As I outline in my latest book Slimming Meals that Heal, emotional eating is the root cause of many health problems because when we go overboard on pre-packaged junk food, we create nutritional imbalances that wreak hormonal havoc. Furthermore, eating when we’re stressed out compromises our digestion. Our body physically cannot digest food properly when we’re in a state of “flight or flight,” because it’s getting ready to flee from danger. When we eat when the body is in this state, food remains in the gut, ignored until the stress has passed. In the meantime, our gut flora start to feast on whatever food is there. This can contribute to indigestion, allergies and autoimmune disorders, and the symptoms associated with these conditions.

Some foods may feel like they have addictive qualities because emotional hunger craves specific comfort foods. We may feel like we need ice cream or chocolate or a bag of chips and nothing else will do. However, hormones do play a role too. When we eat a comfort food, the body releases trace amounts of hormones that raise our mood.3 For example, carbohydrates boost serotonin in the brain. This satisfying feeling may reinforce a preference for the food.
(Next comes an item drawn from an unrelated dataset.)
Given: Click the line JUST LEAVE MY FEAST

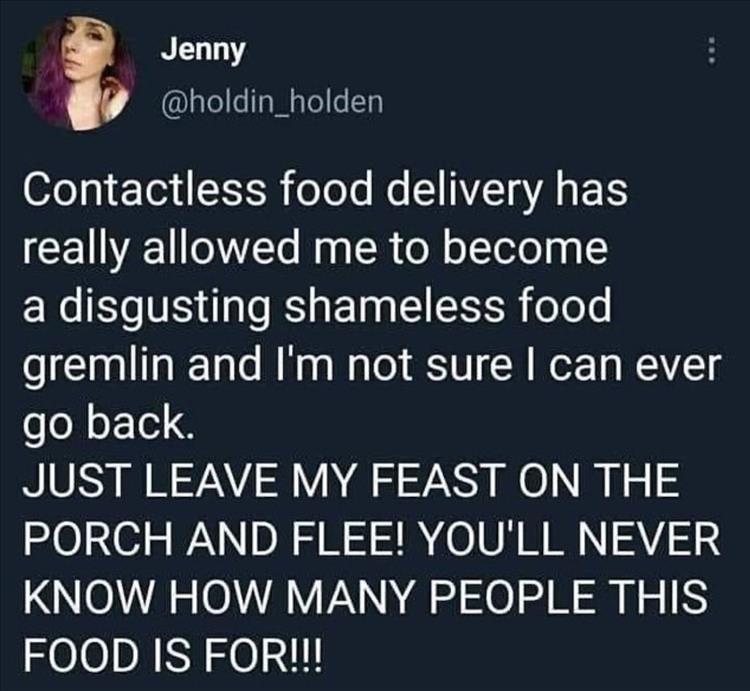Looking at the screenshot, I should click(351, 482).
In other words, the food quickly becomes associated with feelings of pleasure.4,5 Once we train our brain to feel rewarded and soothed by certain foods, it’s difficult to break the habit.

While other recovery programs focus on eliminating the substance or behavior, that’s hard to do with food because we need it to survive. It can be difficult to find a balance and regain control, but it is possible.
Here are 4 tips for reducing food cravings and stabilizing your emotions:

1. Keep a Food Journal – Track how often you eat in order to begin to distinguish between true physical hunger and emotional eating and figure out what your triggers are.
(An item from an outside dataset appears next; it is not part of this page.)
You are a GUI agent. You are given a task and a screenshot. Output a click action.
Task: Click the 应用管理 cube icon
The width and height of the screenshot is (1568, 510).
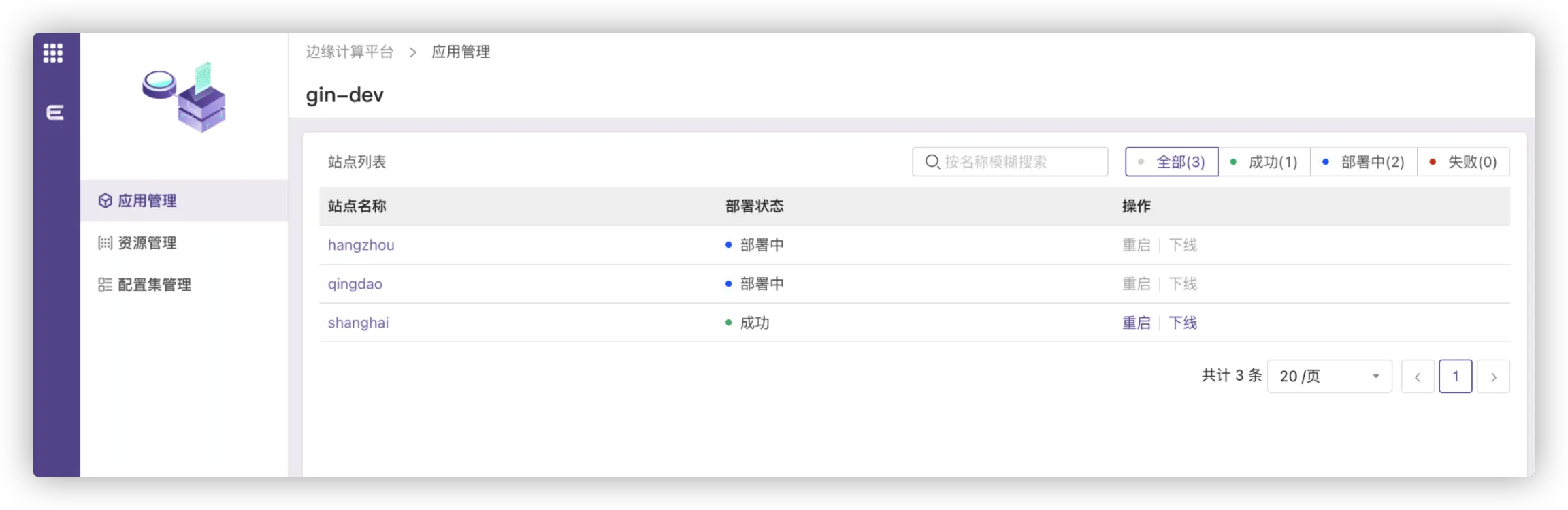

2. Consume Omega-3 Fatty Acids – One way to boost mood naturally and reduce cravings is to consume foods rich in omega-3 fatty acids such as coldwater fish, flax and chia, and hemp seeds.

3. Get Enough Sleep – Lack of sleep has a direct impact on your hunger hormones, overeating, and weight gain.

4. Eat Well-Balanced Meals Regularly – Eating too little and extreme dieting or starvation will derail your progress just as much as eating too often. If you skip meals and go hungry for too long, or if you’re choosing unbalanced meals with empty calories, your blood sugar will drop too low and your brain will start craving sugar, its quickest way to boost energy.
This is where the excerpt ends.